Michel Maffesoli : Je rappelle dans mon essai sur la violence que les sociétés civilisées trouvent des moyens cathartiques pour exister sainement : ces instruments sont les carnavals, les fêtes d’inversion… Le jeu de la guerre est une autre manière de ritualiser la violence. Fondamentalement, et à l’encontre de la bien-pensance actuelle, cette ritualisation a une fonction d’"homéopathisation". Aujourd’hui, ce sont les jeux vidéo qui prennent le relai. Quand Aristote parle de processus cathartique, c’est justement dans le cadre des drames, dont la fonction première est de mettre en scène des phénomènes violents. Cette expérience, vécue collectivement, purgeait le corps. De même que si le pu ne sort pas du corps, celui-ci est contaminé. Si on ne peut plus jouer à la guerre, des effets pervers sont à craindre.

Selon que l'arme-jouet est plus ou moins réaliste, l’impact sur la psychologie de l’enfant varie-t-il ? Pourquoi ?

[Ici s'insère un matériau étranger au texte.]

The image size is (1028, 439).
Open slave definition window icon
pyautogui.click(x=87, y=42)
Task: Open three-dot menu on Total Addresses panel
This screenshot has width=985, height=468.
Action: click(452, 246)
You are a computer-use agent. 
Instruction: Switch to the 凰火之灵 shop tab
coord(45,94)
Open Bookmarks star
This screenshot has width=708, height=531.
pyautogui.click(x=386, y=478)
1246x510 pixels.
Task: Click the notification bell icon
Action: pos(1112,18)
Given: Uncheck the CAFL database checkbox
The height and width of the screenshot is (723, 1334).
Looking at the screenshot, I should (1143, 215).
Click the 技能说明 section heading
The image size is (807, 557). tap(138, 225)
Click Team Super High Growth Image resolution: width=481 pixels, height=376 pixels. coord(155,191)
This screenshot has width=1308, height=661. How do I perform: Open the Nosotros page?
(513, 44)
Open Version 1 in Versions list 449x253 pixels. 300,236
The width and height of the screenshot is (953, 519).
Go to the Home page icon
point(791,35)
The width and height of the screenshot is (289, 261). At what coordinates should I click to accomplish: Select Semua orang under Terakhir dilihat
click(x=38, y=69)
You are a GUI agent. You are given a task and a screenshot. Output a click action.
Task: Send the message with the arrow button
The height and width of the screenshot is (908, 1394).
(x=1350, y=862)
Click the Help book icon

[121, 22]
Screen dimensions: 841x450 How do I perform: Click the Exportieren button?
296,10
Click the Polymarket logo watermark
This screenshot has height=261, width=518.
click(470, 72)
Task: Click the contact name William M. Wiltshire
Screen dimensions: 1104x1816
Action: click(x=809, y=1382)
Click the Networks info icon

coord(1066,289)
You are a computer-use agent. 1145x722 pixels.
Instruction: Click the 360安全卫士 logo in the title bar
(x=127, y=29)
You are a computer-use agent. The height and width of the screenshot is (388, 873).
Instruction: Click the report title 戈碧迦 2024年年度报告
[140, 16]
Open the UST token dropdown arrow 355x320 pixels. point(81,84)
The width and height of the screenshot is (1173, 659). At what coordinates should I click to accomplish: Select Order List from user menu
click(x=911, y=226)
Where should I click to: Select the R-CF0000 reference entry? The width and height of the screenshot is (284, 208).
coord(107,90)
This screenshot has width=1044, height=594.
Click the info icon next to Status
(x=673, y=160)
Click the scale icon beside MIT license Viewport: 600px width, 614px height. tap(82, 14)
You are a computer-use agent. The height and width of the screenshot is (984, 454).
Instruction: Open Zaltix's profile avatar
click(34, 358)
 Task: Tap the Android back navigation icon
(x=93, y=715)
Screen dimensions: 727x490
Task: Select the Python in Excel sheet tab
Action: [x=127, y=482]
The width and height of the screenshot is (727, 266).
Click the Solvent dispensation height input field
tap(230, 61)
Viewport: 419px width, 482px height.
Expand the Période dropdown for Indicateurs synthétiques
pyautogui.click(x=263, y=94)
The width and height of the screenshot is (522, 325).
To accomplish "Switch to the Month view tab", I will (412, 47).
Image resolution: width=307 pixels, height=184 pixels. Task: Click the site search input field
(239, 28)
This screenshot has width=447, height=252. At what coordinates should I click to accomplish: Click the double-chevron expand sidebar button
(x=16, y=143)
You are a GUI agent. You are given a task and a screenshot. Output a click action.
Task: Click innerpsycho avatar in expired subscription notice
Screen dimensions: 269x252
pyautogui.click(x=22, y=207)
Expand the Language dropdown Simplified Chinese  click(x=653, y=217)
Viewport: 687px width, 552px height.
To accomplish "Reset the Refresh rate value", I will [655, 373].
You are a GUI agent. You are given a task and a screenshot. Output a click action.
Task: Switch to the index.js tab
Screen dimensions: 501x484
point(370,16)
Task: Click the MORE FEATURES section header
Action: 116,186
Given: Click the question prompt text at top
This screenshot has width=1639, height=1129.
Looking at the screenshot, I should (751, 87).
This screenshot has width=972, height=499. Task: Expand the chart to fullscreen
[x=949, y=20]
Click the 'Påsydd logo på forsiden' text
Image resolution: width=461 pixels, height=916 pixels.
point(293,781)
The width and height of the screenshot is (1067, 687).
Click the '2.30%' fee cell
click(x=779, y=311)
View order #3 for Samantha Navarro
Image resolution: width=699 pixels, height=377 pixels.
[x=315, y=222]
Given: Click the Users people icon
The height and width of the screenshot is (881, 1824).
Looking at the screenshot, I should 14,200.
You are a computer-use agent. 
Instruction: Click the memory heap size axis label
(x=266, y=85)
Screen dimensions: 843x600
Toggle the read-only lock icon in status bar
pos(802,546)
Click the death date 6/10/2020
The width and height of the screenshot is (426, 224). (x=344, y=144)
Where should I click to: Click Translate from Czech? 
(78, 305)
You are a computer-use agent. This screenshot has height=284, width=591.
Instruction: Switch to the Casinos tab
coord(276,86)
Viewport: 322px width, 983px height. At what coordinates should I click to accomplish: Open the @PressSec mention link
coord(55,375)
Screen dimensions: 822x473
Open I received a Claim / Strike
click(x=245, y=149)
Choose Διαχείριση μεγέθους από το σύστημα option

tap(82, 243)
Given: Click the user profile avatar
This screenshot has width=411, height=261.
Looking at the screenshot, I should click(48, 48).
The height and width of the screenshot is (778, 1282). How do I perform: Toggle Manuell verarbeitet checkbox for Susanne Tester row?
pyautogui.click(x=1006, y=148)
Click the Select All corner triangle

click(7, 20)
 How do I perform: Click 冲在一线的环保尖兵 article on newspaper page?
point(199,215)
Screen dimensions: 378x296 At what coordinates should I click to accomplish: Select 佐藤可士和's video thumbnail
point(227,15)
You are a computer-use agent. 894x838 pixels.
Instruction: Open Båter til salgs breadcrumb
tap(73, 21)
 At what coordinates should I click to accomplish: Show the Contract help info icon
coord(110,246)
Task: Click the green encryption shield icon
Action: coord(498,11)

Il vaut même mieux que le jouet soit ressemblant. Du temps où on les fabriquait dans du bois, l’enjeu était de les rendre les plus semblables possible à un vrai fusil. Le regretté philosophe Jean Baudrillard appelait ce jeu le "simulacre". Celui-ci ne peut exercer sa fonction "rituélique" que s’il renvoie à une chose qui est la plus proche possible de la réalité.

Peu importe le jouet utilisé, les enfants joueront-ils toujours à la guerre ? Les jeux vidéo violents participent-ils de la même logique anthropologique ?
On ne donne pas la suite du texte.